==== 文档节选 ====
题目大意:
每个人都有两个选择,选择文科会获得$w_i$的收益,选择文科会获得$l_i$的收益。有些特定的一对,如果他们同时选择某一科目,又会有相应的收益。求收益最大。

题解:
这里用到了网络流二元组建图。所谓网络流其实也就是线性规划转成图论,二元组建图也同样是这样。
这题建图如下:
网络流二元组建图

题目要求使收益最大,于是我们想到用总收益减去最小割,这里的最小割即损失的收益最小。于是我们割的边代表着损失的代价。
我们现在做的就只需要列出方程并解出所有变量的值即可:
$$\begin{cases}
a+b=w_1+w_2+w_{12}\\
c+d=l_1+l_2+l_{12}\\
a+e+d=w_1+l_2+w_{12}+l_{12}\\
b+e+c=w_2+l_1+w_{12}+l_{12}\\
\end{cases}$$
解得:
$$\begin{cases}
a=w_1+{w_{12}\over 2}\\
b=w_2+{w_{12}\over 2}\\
c=l_1+{l_{12}\over 2}\\
d=l_2+{l_{12}\over 2}\\
e={w_{12}\over 2}+{l_{12}\over 2}
\end{cases}$$
依此建图跑出最小割,用总收益减去即可,这里可以将边权扩大两倍使得边权均为整数。
==== 提供数据 ====
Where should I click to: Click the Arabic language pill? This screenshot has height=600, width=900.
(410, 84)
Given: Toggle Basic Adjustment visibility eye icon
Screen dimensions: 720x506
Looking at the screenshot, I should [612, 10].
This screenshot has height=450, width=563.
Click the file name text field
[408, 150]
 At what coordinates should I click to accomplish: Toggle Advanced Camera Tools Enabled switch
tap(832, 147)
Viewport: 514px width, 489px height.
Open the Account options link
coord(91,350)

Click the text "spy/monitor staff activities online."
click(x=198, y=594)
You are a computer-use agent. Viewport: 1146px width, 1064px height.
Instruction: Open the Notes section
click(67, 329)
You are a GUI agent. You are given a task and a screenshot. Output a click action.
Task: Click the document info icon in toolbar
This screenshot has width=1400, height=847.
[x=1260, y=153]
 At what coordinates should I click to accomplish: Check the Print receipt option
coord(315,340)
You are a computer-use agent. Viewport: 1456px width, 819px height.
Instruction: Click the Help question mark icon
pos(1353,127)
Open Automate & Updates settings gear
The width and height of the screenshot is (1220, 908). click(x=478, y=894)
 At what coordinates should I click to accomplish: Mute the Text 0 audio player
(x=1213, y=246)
====
任务说明:
根据前面的题解回答下列问题,答案按相同编号逐行写出。
1. 为使收益最大,题解用总收益减去什么?
2. 解得的 e 等于多少?
3. 为使边权均为整数,可以怎样处理?

书面回答:
1. 减去最小割。
2. $e={w_{12}\over 2}+{l_{12}\over 2}$。
3. 将边权扩大两倍。